Les représentants de l’État régional d’Amhara, dont le vice-Premier ministre éthiopien Demeke Mekonen, le président de l’Etat régional d’Amhara, Gedu Andargachew, et le peuple ont clairement rejeté le système fédéral et la constitution défiant le gouvernement fédéral, à Bahir-Dar, le mardi 3 juillet 2018 pendant la visite du premier ministre éthiopien, Abiy Ahmed, chez les Amharas . Lors de la manifestation massive, les forces de sécurité de l’État régional d’Amhara et éventuellement des membres des forces armées ont participé à la déchirer et destruction au feu de l’actuel drapeau éthiopien. Les forces fédérales sont censées être neutres, mais l’ethnie Amhara semble ignorer la loi du pays et le système fédéral.

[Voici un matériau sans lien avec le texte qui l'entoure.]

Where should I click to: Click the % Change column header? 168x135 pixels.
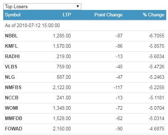153,15
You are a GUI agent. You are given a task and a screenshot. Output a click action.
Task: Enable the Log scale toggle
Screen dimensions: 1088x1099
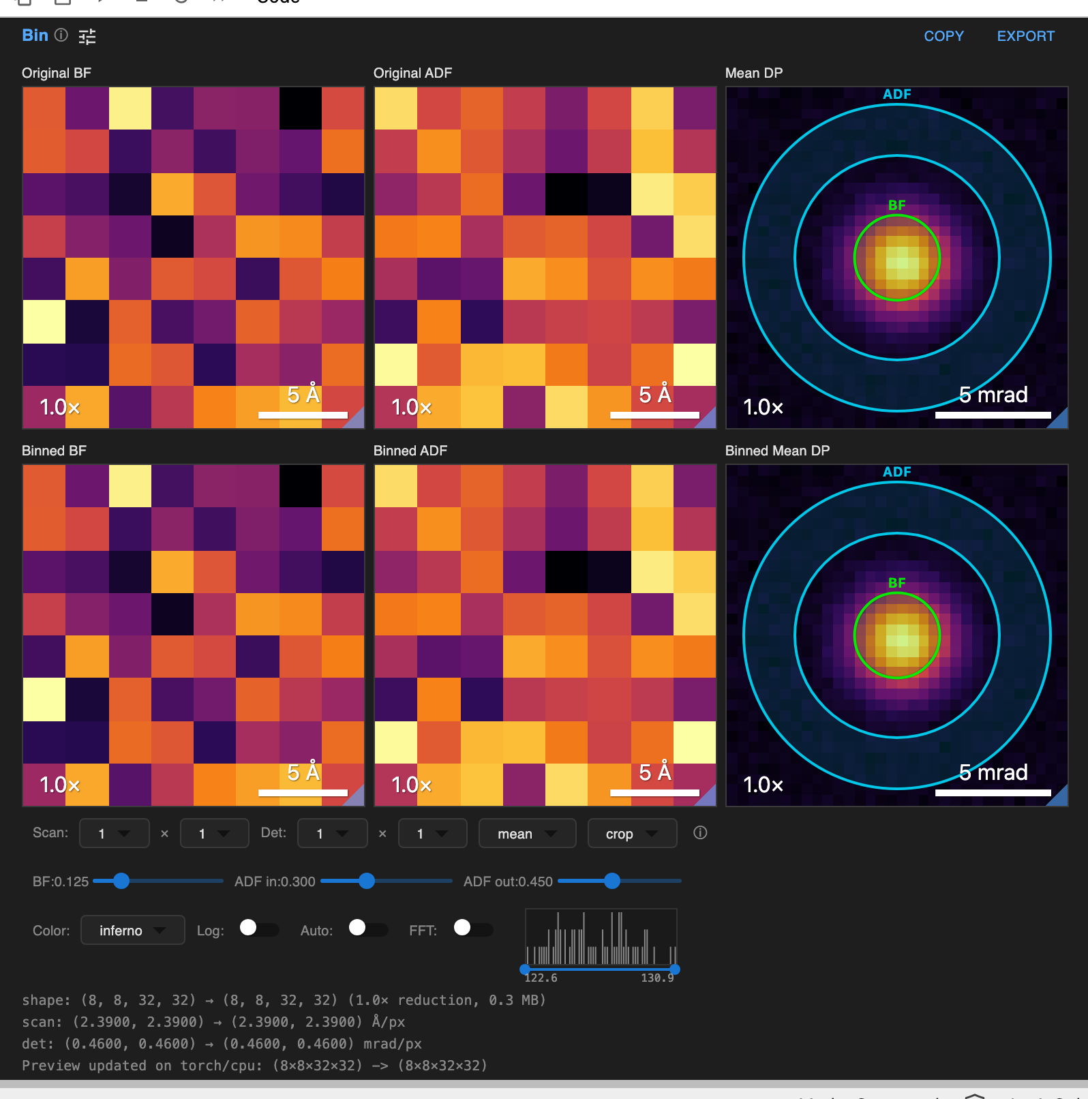(x=259, y=929)
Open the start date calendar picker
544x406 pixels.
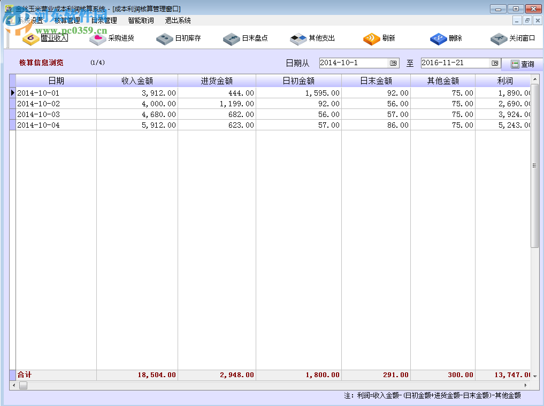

En plus, le vice-Premier ministre éthiopien, Demeke Mekonen, et le président de l’Etat régional d’Amhara, Gedu Andargachew, ont clairement indiqué dans leurs discours qu’ils ne souhaitaient plus défendre le système fédéral, soulignant plutôt l’importance de l’unité de l’Amhara. Les deux dirigeants ont blâmé le système fédéral comme s’ils n’en faisaient pas partie depuis près de 30 ans. Ils ont l’air d’appartenir à une autre partie que l’EPDRF.
Le premier ministre du pays n’a pas dit un mot quand la constitution du pays fut parodiée devant lui. C’est comme si l’Ethiopie a deux drapeaux un pour Amhara et l’autre pour le reste des éthiopiens. Comment diable le premier ministre peut-il accepter que les symboles de l’unité de l’Éthiopie soient bafoués de la sorte quand on sait que les deux principales choses qui lient les peuples et les régions de ce pays sont la constitution et le drapeau ?
Les gens dans les États de Benishangul-Gumuz, Gambela, Afar, Somali, Nations du Sud, Nationalités, et Tigrai et Oromia commencent à se méfier, car ce qui se passe en Ethiopie est maintenant comparable un coup d’état. Une fois qu’Abiy et Demeke ont réussi à consolider le pouvoir de l’Etat, les régions craignent qu’ils abolissent les Etats fédéraux et déclarèrent l’amharique comme seule langue nationale officielle.
Dans l’ensemble, c’est une triste ère pour le pays, soit les huit autres États tenteront de défendre la constitution et le fédéralisme en envoyant une mise garde claire à la région Amhara avec ses ambitions d’une autre époque ou l’Éthiopie plongera dans la guerre civile et finira par se diviser en plusieurs états indépendants.